▸ **DIRECTIONS FOR THIS TASK**:
Report the number of lines in the entries below that include the word "height", and nothing else.

▸ **DATASET RECORDS**:

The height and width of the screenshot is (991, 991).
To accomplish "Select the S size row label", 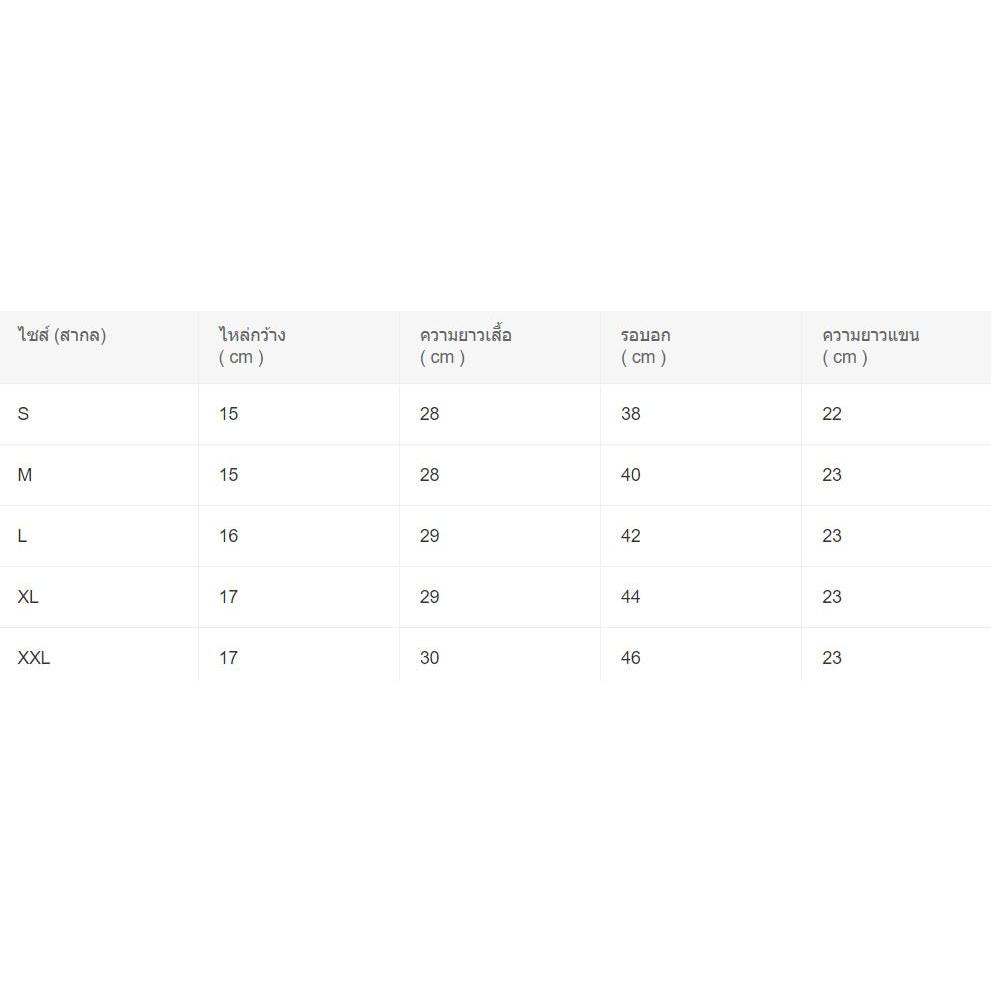I will 23,414.
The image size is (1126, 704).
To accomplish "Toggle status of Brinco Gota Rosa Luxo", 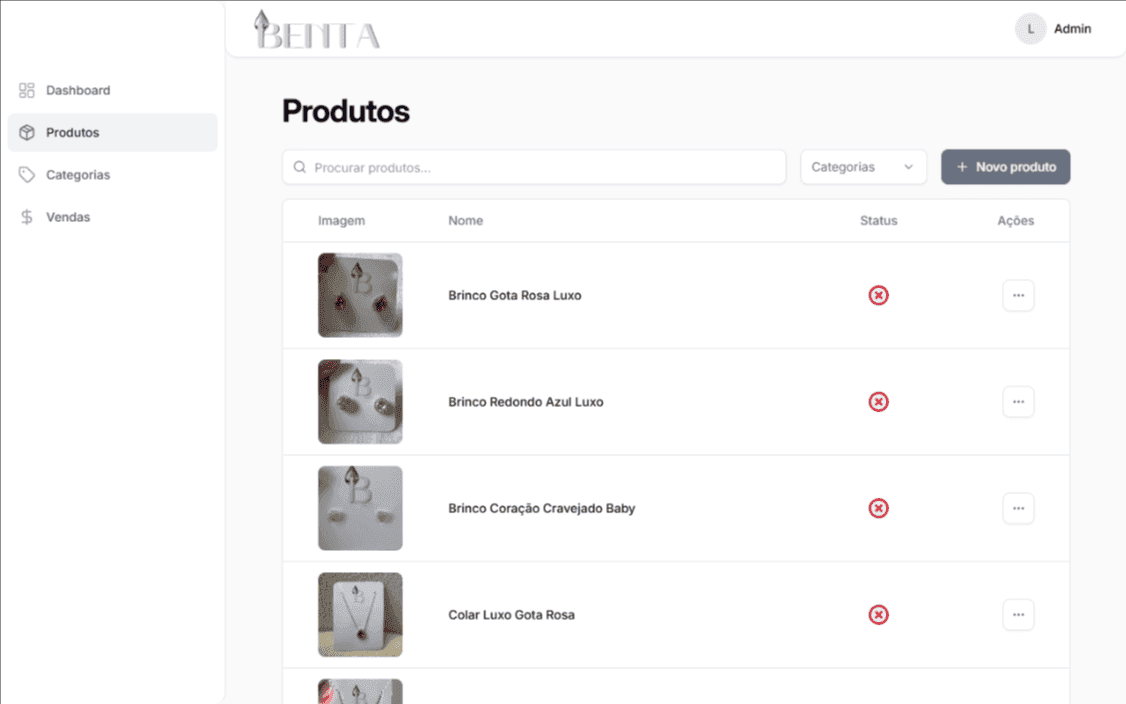I will (878, 296).
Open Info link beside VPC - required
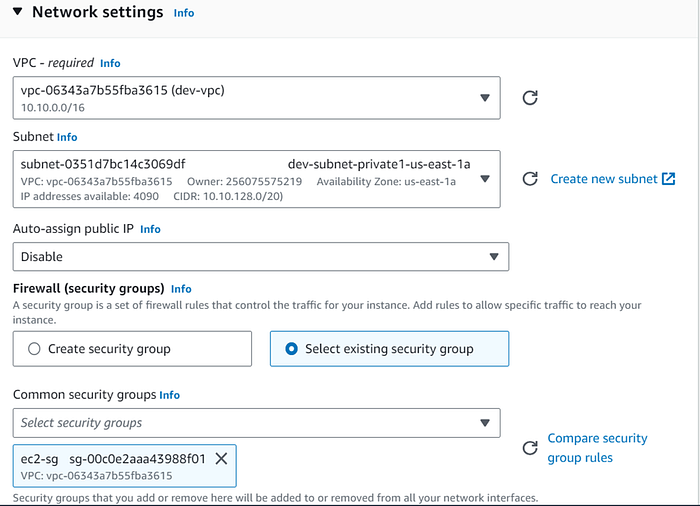 click(x=110, y=63)
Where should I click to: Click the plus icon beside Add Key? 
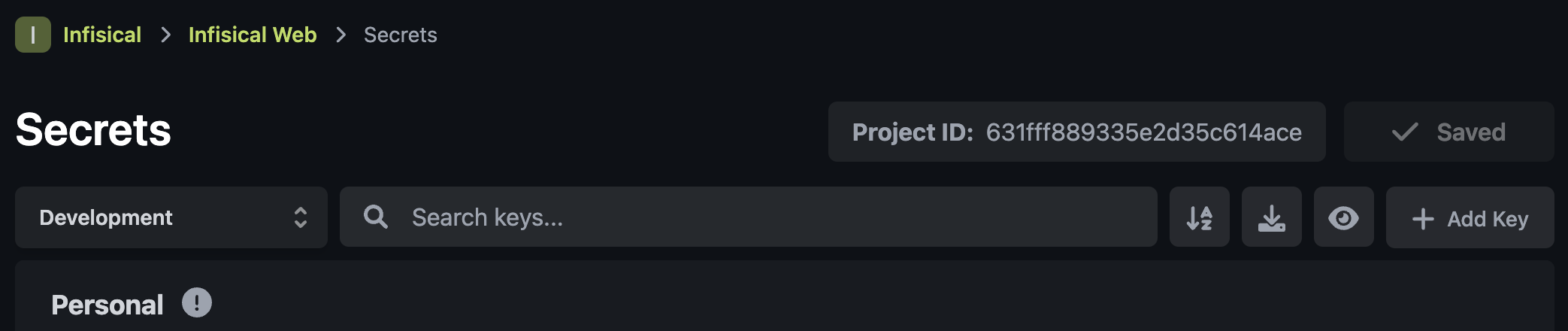point(1423,219)
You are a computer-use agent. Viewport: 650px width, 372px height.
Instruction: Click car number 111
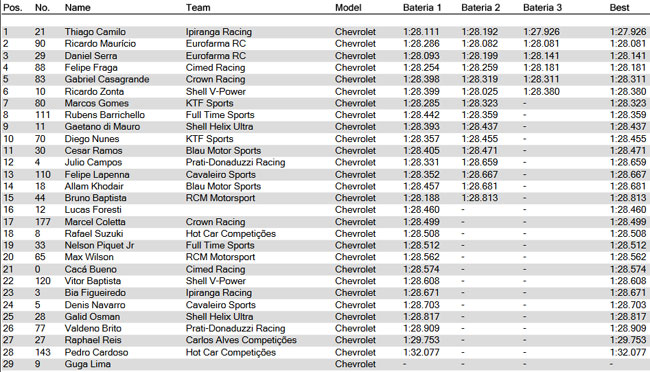[x=42, y=115]
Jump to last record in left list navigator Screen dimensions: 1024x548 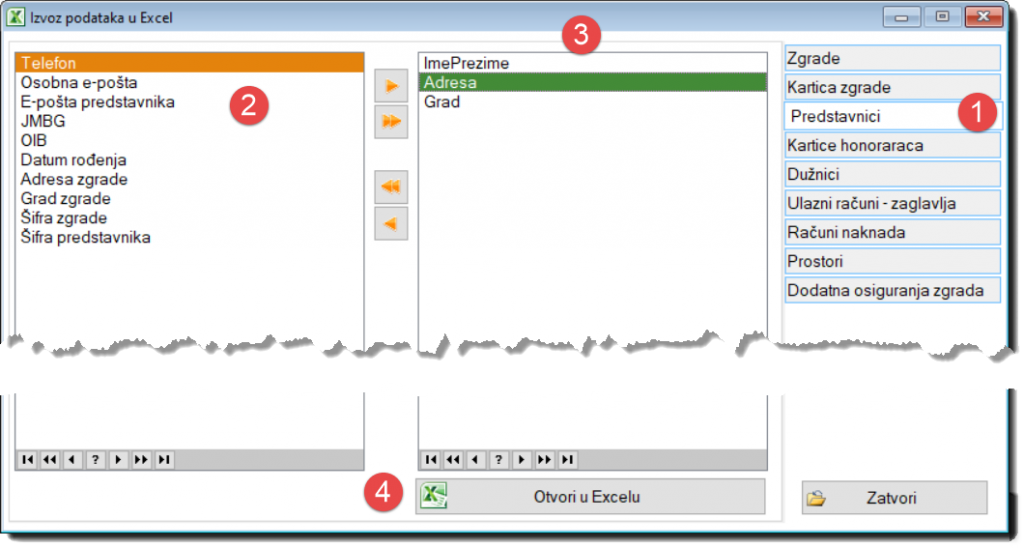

▸ **REPLY**:
2